Ian Whitcomb

Altadena, California
Updated 10/22/2012

Ian with his wife and singing partner, Regina

Ian Whitcomb has been entertaining the world for over 30 years. Hitting the American Top Ten charts in 1965 with his novelty record, "You Turn Me On" (an orgasmic panting song), he soon abandoned life as a British Invader (born in Surrey, England, in 1941) to devote himself to resurrecting the roots of pop music, especially Ragtime and the simple, heartfelt songs of turn-of-the-century Tin Pan Alley.


The result has been a steady flow of records, books, documentaries, radio shows, and concerts dedicated to this neglected music. He has performed everywhere, from the Hollywood Bowl and the Montreux Jazz Festival to shopping malls and private homes. Not only has he preserved such gems as "I Go So Far With Sophie On Sophie's Sofa" and "The War In Snider's Grocery Store", but he has also added to the library of sturdy songs with his own contributions such as "Wurzel Fudge--The Village Idiot" and even serious ballads. He has been allowed to perform on such TV shows as Johnny Carson's "Tonight Show"; he represented Ireland at the European Variety TV show contest (Ian is a graduate of Trinity College, Dublin, and The Father of Irish Rock); he was the original host of the longest running rock TV program in Britain, "The Old Grey Whistle Test".


Ian was a pioneer performer at the first Scott Joplin festivals in Sedalia and the West Coast Rag Festival in Fresno. He made many rag-style albums with Dick Zimmerman and took the music to the Montreux Jazz Festival in Switzerland. He is one of the stars of the documentary "They All Play Ragtime" and he wrote and starred in "Under The Ragtime Moon" ,a TV special based in his 1972 album. He has provided music for several movies including "The Cat's Meow" and "Stanley's Gig". The latest film, "His Mother's Lover" features four of his rags  Currently he has weekly radio shows  on XM satellite and Luxuriamusic.com. His many songbooks are published by Mel Bay and Alfred Music. He has made a CD called "I Love A Piano" with Adam Swanson and he has a 2 CD set containing all his rags  and other instrumentals called "Songs Without Words". Both of these are released on Bryan Wright's Rivermont Records label.


As an author, he is best known for his classic book on the history of pop music from rag to rock, entitled "After The Ball", still in print after a quarter of a century. He has published ten other books, including a biography of Irving Berlin, a memoir of his life in Los Angeles, and a novel set in Southern California.
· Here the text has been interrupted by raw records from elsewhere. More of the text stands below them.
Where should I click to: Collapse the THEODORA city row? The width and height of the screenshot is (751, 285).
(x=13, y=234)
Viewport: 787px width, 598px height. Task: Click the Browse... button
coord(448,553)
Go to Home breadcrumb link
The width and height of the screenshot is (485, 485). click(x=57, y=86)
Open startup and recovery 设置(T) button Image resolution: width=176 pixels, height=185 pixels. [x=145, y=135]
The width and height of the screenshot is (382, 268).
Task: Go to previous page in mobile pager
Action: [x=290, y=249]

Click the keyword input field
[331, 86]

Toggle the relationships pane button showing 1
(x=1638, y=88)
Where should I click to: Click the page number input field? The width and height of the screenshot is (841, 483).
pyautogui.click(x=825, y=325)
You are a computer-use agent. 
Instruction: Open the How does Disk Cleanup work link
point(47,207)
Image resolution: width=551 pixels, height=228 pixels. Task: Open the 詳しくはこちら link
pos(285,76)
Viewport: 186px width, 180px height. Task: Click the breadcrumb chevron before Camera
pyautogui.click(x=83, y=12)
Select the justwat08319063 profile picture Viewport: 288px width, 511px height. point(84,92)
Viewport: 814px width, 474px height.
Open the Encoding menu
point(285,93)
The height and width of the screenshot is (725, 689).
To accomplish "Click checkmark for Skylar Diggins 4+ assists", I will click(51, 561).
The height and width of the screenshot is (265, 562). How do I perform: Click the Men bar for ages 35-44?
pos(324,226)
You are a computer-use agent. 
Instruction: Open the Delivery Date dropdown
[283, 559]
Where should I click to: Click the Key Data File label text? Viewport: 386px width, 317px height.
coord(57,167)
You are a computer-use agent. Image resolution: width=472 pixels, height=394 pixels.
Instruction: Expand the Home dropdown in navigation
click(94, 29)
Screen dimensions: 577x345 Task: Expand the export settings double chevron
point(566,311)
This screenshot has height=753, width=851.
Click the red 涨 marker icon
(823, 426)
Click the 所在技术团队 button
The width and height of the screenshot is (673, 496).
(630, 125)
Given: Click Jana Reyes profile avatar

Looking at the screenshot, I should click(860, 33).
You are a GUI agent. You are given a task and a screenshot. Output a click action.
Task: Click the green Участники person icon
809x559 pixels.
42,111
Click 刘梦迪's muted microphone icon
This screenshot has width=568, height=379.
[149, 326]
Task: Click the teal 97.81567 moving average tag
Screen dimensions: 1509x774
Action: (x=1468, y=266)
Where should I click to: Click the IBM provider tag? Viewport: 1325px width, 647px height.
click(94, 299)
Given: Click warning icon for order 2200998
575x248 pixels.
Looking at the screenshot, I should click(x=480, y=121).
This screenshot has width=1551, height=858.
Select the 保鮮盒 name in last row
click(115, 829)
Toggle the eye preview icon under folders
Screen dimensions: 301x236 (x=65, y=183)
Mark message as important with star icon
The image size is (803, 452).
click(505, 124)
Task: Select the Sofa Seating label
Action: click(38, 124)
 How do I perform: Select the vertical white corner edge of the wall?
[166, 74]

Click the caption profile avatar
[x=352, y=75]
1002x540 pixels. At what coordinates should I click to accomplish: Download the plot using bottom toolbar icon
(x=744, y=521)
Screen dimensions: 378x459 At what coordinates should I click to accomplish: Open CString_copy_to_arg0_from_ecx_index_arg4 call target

Ian's latest book is "Letters From Lotusland--An Englishman In Exile" (Wild Shore Press). He has two new ukulele songbooks also: "Ukulele Jamboree!" (Mel Bay Publications) and "Ian Whitcomb's Ukulele Singalong" (Alfred Music).


Ian lives near Pasadena, California, with his singing wife, Regina, and his mongrel dog, Inspector. Fittingly, this animal was inherited from the late Rudy Vallee, the world's first star crooner--for Ian Whitcomb is the last in the line of such gentle, friendly song delineators. He doesn't only sing comedy songs, you see, he can jerk tears with such numbers as "Who Wants A Bad Little Boy?" Regina sings with Ian and also teaches and demonstrates vintage American dance. They both occasionally appear in movies - Ian in Contact and Regina in The Truman Show.


At this year's festival Ian and Regina be performing together. They will be accompanied by Adam Swanson and Frederick Hodges.